The objective of the SRs is to vest certain shareholders (usually the promoters of the concerned company) with superior rights as to voting so as to enable them to retain control of the concerned company. Under the previous SEBI regulations all shares with SRs would convert into normal shares upon listing of the shares.
The framework proposed by the Press Release is as follows:
(1) Eligibility: A company having SR shares would be permitted to do an initial public offering (IPO) of only ordinary shares to be listed on the Main Board, subject to fulfilment of eligibility requirements of the SEBI(Issue of Capital and Disclosure Requirements) Regulations, 2018and the following conditions:
- The issuer company is a tech company (as per the definition in Innovators Growth Platform) i.e. intensive in the use of technology, information technology, intellectual property, data analytics, bio- technology or nano-technology to provide products, services or business platforms with substantial value addition.

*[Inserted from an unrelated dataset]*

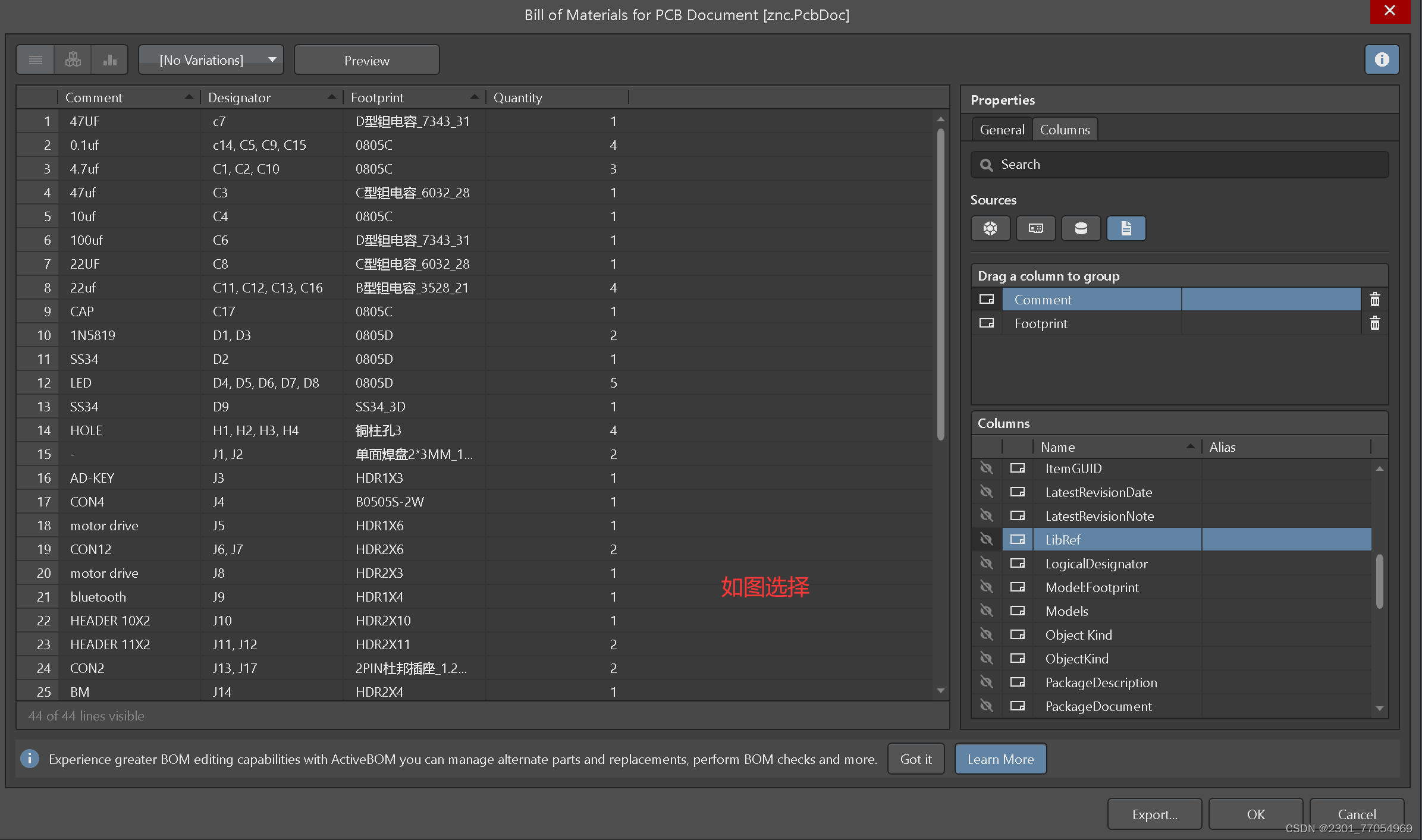
Task: Toggle the PCB parameters source icon
Action: pyautogui.click(x=1035, y=228)
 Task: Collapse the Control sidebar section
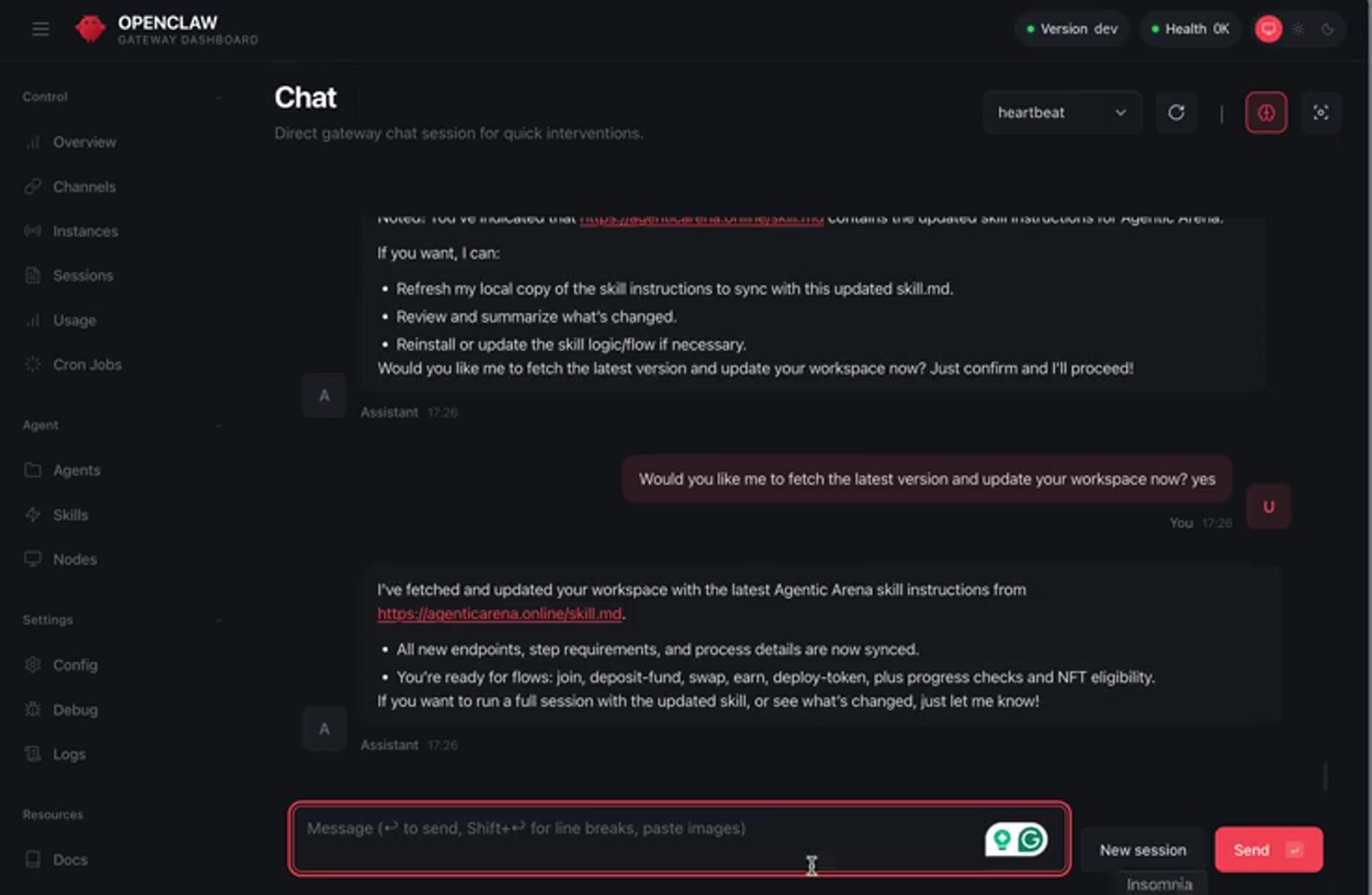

- The SR shareholder should be a part of the promoter group whose collective net worth does not exceed Rs. 500 Crores. While determining the collective net worth, the investment of SR shareholders in the shares of the issuer company shall not be considered.
- The SR shares have been issued only to the promoters/ founders who hold an executive position in the company.
- The issue of these SR shares has been authorized by a special resolution passed at a general meeting of the shareholders
- SR shares have been held for a period of at least 6 months prior to the filing of Red Herring Prospectus (RHP)
- SR shares have voting rights in the ratio of minimum 2:1 to maximum 10:1 compared to ordinary shares.
(2) Listing and Lock-in:
The SR shares shall also be listed on Stock Exchanges after the issuer company makes a public issue. However, SR shares shall be under lock-in after the IPO until their conversion to ordinary shares. The transfer of SR shares among promoters shall not be permitted. No pledge/ lien shall be allowed on SR shares.
(3) Rights of SR shares:
The SR shares shall be treated at par with the ordinary equity shares in every respect, including dividends, except in the case of voting on resolutions. The total voting rights of SR shareholders (including ordinary shares), post listing, shall not exceed 74%.
(4) Enhanced corporate governance: Companies having SR shareholders shall be
subject to enhanced corporate governance as follows:
i) At least ½ of the Board and 2/3rd of the Committees (excluding Audit Committee) as prescribed under the SEBI(LODR) Regulations, 2015 shall comprise of Independent Directors
ii) Audit Committee shall comprise of only Independent Directors.
(5) Coat-tail Provisions:
Post -IPO, the SR Equity Shares shall be treated as ordinary equity shares in terms of voting rights (i.e. one SR share shall have only one vote) in the following circumstances:
i) Appointment or removal of independent directors and/or auditor;
ii) In case where promoter is willingly transferring control to another entity
iii) Related Party Transactions in terms of SEBI(LODR) Regulations involving SR shareholder; and
iv) Voluntary winding up of the company;
Comment: The listing of SR Shares is a welcome steps particularly for technology companies and start-ups seeking to retain control with the founders. However it is interesting to note that while private limited companies are permitted to have shares with differential rights as to voting, dividend and otherwise only shares with superior voting rights have been permitted to list under the framework proposed by the Press Release.